Games Journalism 2020 - Who gets the axe this time?

It did come across as a bit snarky to mention that the developers were exhausted trying to fix as many bugs as they can before release day. It implies that perhaps the game is being released too early. He could have just said, “Best wishes to the team for a successful launch.”

In support of the exhausted developers, I won’t buy this game. I hope it sinks into obscurity.

You the true socialist.

To be fair, I wasn’t buying it anyway. Too many smokers, and drug use. Give me a Mario version. But if I can blame my non-purchase on exploited workers, so much the better.

It doesn’t seem especially snarky for the guy who literally wrote a book about crunch in the video game industry to call out a video game studio that’s currently requiring their employees to go through mandatory crunch after previously saying on record that they wouldn’t require their employees to go through mandatory crunch.

Poland lol

:(

It’s Twitter. If you’re not being snarky, you’re probably dead. And even if you’re dead, you might have a team running your account to continue being snarky.

We should just ignore it.

Branded Content editor Will Fulton and senior social producer Ashley Oh tweeted about the layoffs today, with Oh tying them to the pending acquisition of CNET Media Group (which includes GameSpot, CNET, Metacritic, and Giant Bomb) by Red Ventures.

A Red Ventures representative told GamesIndustry.biz , “As part of Red Ventures acquisition agreement with ViacomCBS, Red Ventures will retain a vast majority of CNET Media Group employees and assets under the Red Ventures business umbrella. The deal has not closed and to protect the privacy of our employees we cannot release additional information at this time.”

I assumed Gamespot had been on a skeleton crew already.

More layoffs for Gamespot:


Wonder if Giant Bomb got hit?

GaneSpot is becoming a YouTube channel basically. That seems the MO of IGN as well - find a photogenic and appealing young woman to front it and flank her with some nerds to talk shop.

I’m sure the women they hire could still beat half-asses like me at every game we play, thus earning them street cred.

Nine years and 12 years is a really long time in a job these days. Congrats to them for managing that and good luck going forward.

I guess the future of reviewing games is just a bunch of streamers? Bleh.

As far as I’m concerned, IGN is basically web 2.0 GameFAQs now. Haven’t looked at anything but guides there for years.

I’m with you @Ginger_Yellow - and I’ve found the IGN wiki guides to be getting less and less complete recently. Sad.

Abby Russell is leaving Giant Bomb. She made it sound like it was voluntary, but also it doesn’t sound like she has anything lined up, so I’m not sure.

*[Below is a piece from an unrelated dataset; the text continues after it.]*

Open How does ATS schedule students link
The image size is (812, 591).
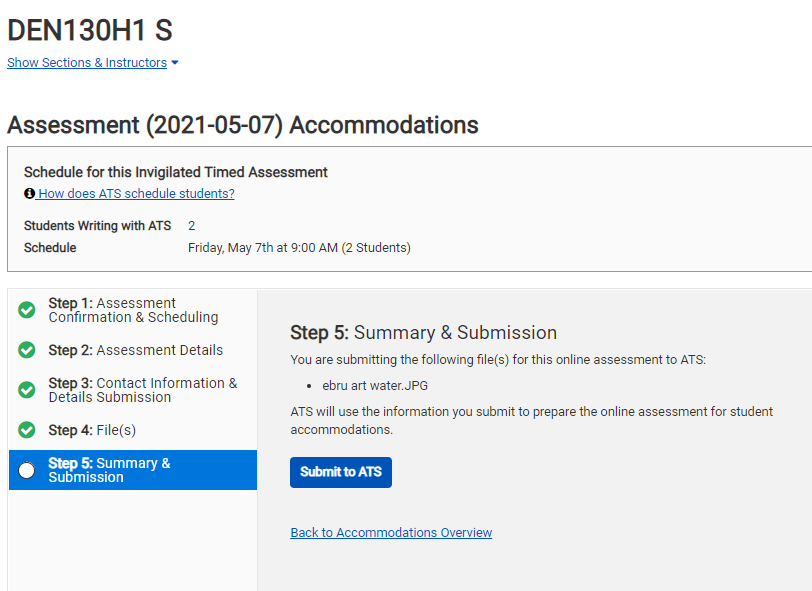tap(136, 193)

I’m wondering if they offered people voluntary redundancy and she took it.

TIL Chris Thursten looks weirdly like Matt Berry. Not sure if it’s lockdown hair or if he always has.

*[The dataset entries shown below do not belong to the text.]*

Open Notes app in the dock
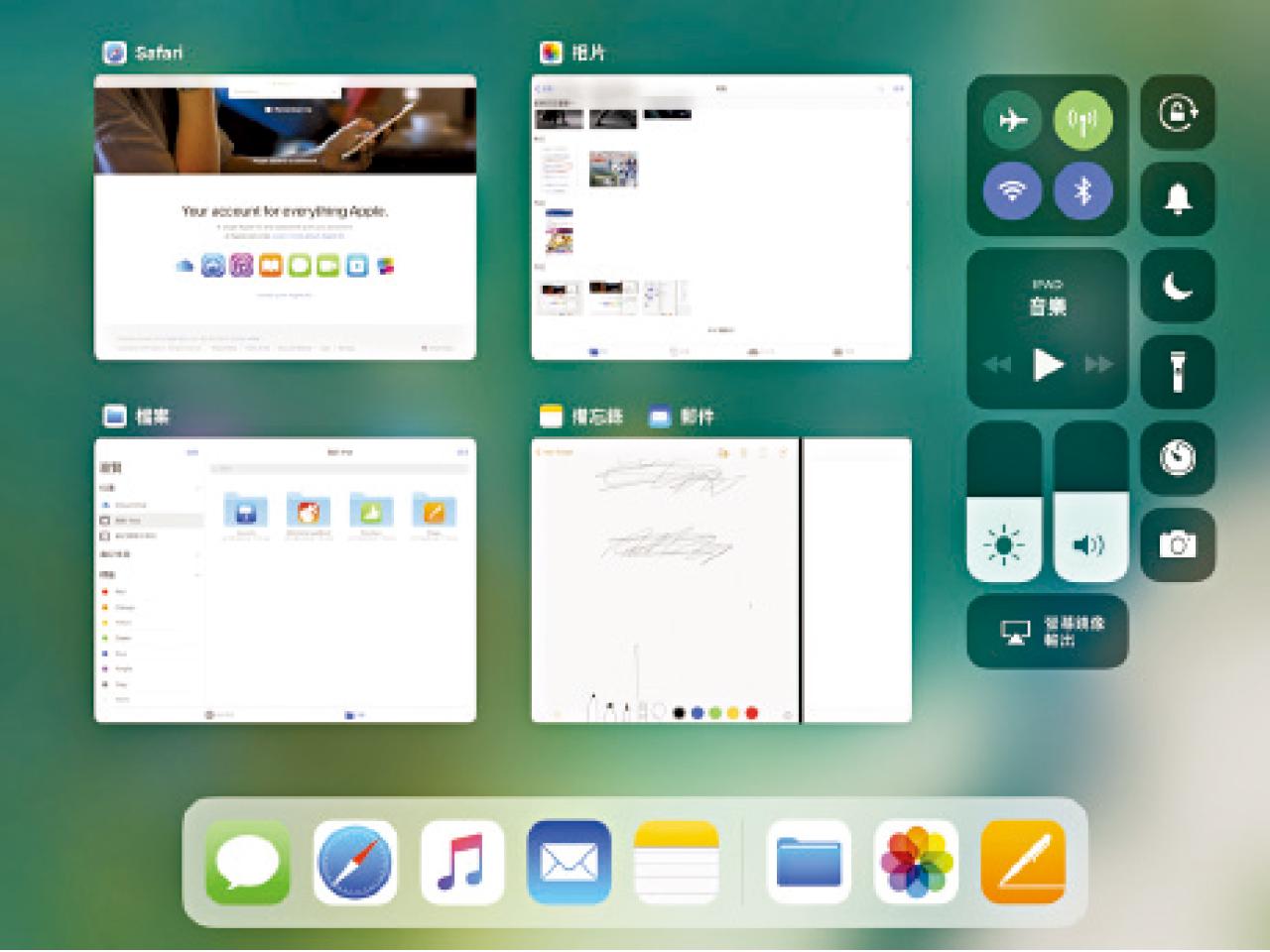The height and width of the screenshot is (952, 1270). coord(676,863)
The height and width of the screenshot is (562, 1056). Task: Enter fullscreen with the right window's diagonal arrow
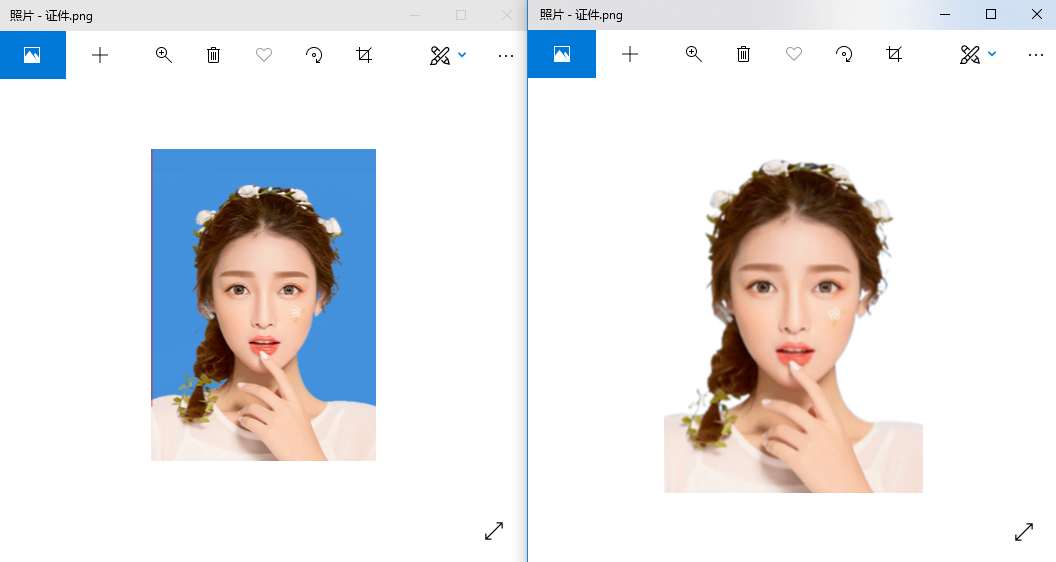tap(1024, 531)
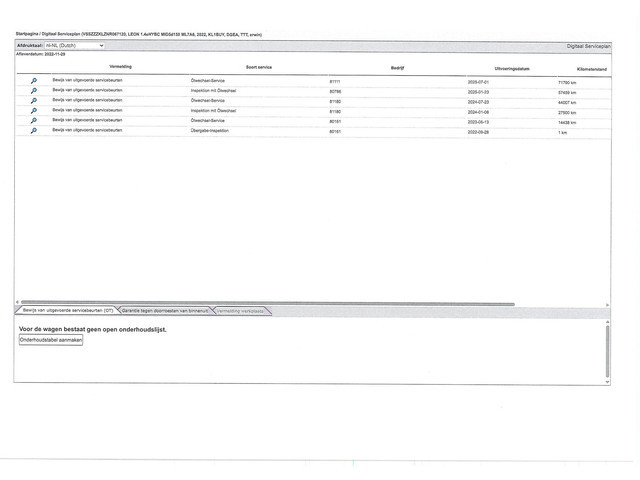View the 2024-07-23 Ölwechsel-Service record
The width and height of the screenshot is (640, 480).
(x=33, y=101)
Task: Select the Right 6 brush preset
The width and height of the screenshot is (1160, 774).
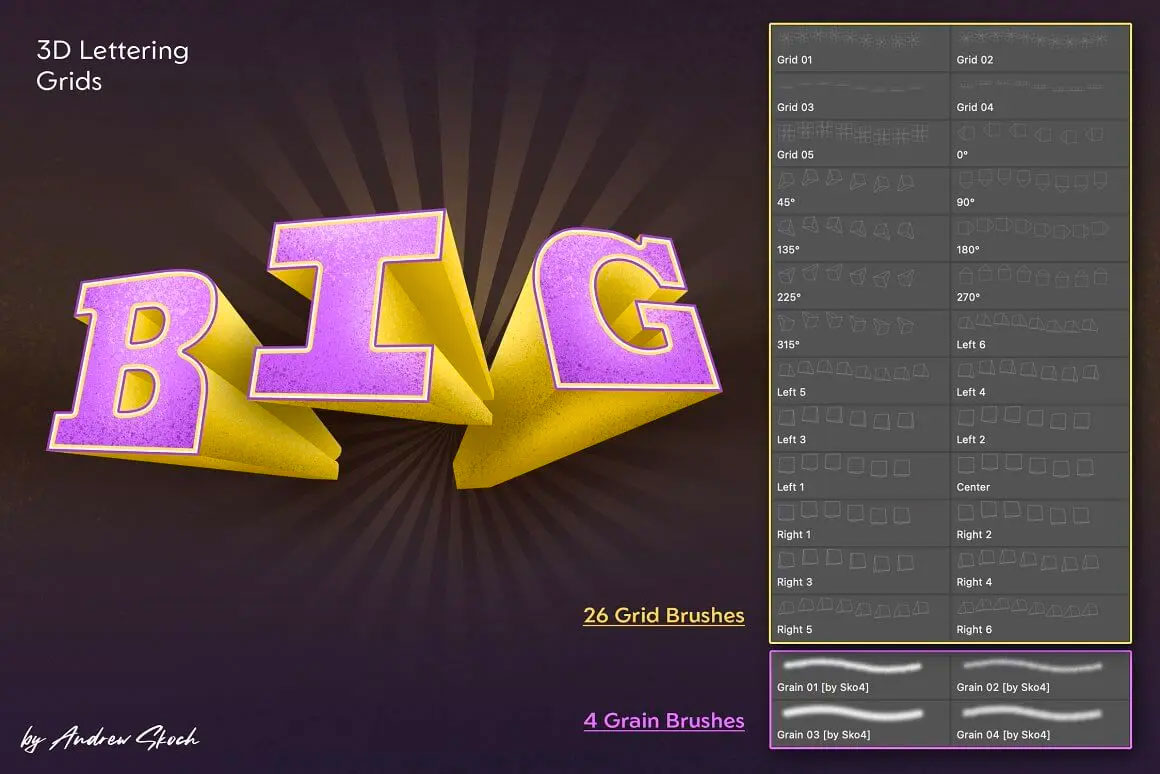Action: (1040, 618)
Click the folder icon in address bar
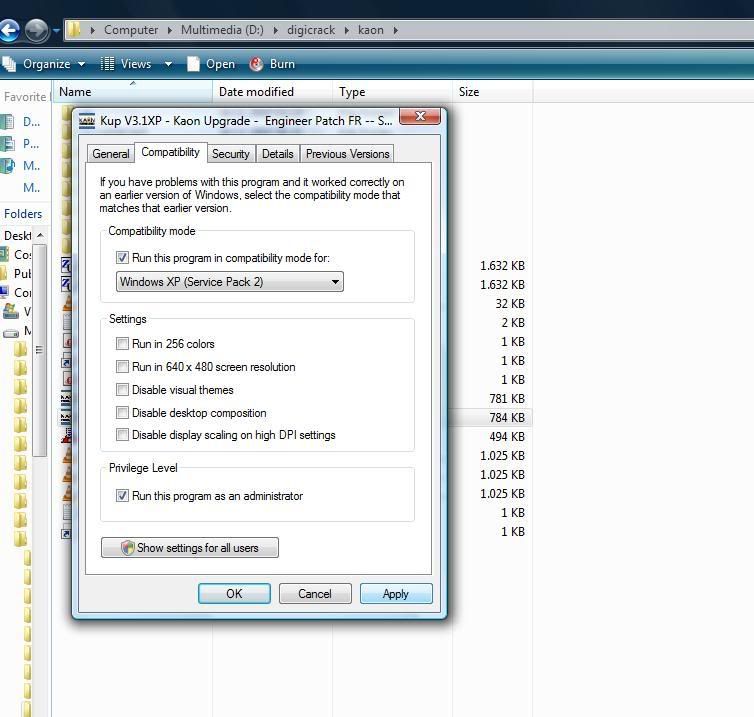Screen dimensions: 754x717 click(74, 30)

RPS linked this by their former writer Brendan Caldwell. I liked it more than any of his RPS writing, which was generally on the better end of that publication.

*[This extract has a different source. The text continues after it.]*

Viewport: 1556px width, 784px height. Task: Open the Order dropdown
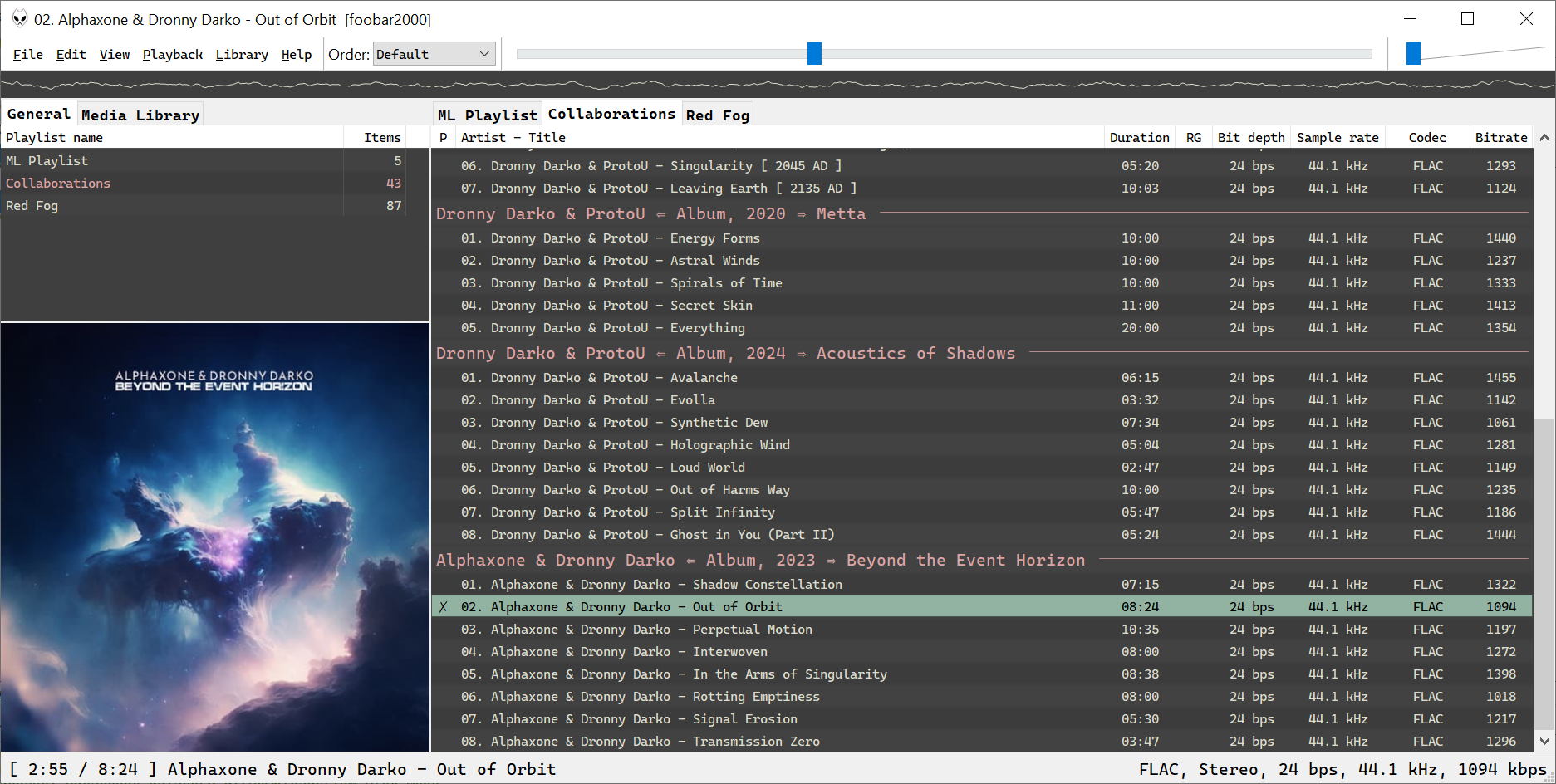[x=434, y=54]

Wow, great article. Thanks for posting it. It’s pretty much an explanation for why Polygon (and virtually everyone else in game journalism) doesn’t produce interesting writing anymore.

Video game hatred has infected reality, or the other way around, it is hard to tell. Life and its digital counterpart has become the thrall of fandom, and yes, we journalists, Paxman apologists or not, have played our part in the ongoing limescaling of democracy. Even if all we do shake our heads at our peers in anti-solidarity because of a perceived disrespect directed at our favourite starlets. Even if all we do is encourage a fellow wage slave to buy this fun game about shooting more soldiers in the knees, and to think no more about it. Don’t get me wrong. I love to shoot a soldier in the knees. I’m from County Armagh. But even I must reconcile my place in the degenerative disease currently fingernailing its way through the gut of the body politic. Even I get tired of the endlessness of it all.

The quitting of my full-time job came from a long way off. The sentiment had bubbled away quietly within me. The burnout had a long tail. I long ago made the decision, on a terrible, sober summer evening during which I glimpsed at that endless ticker tape of internet and saw the phrase “Kingdom Hearts 3 will have 80+ hours of content” and knew that I wanted out.

I didn’t know what my goal was anymore. If I took that itinerent executive’s cloudlike advice to heart, the only admission I could make now was that I no longer wanted anything to do with this ultrastrange sideshow of an industry, that could produce both wonderful namazus and life-threatening DM rodents with the same colourful breath of code, crunch and community.